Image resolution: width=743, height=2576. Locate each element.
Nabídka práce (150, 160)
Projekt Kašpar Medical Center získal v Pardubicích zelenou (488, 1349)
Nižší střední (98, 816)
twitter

——————

Exercise goal:
An exact, line-for-line copy is required: from the line containing "Nabídka práce (150, 160)" through the final line of the listing above, both included, with nothing else.

Result of this task:
Nabídka práce (150, 160)
Projekt Kašpar Medical Center získal v Pardubicích zelenou (488, 1349)
Nižší střední (98, 816)
twitter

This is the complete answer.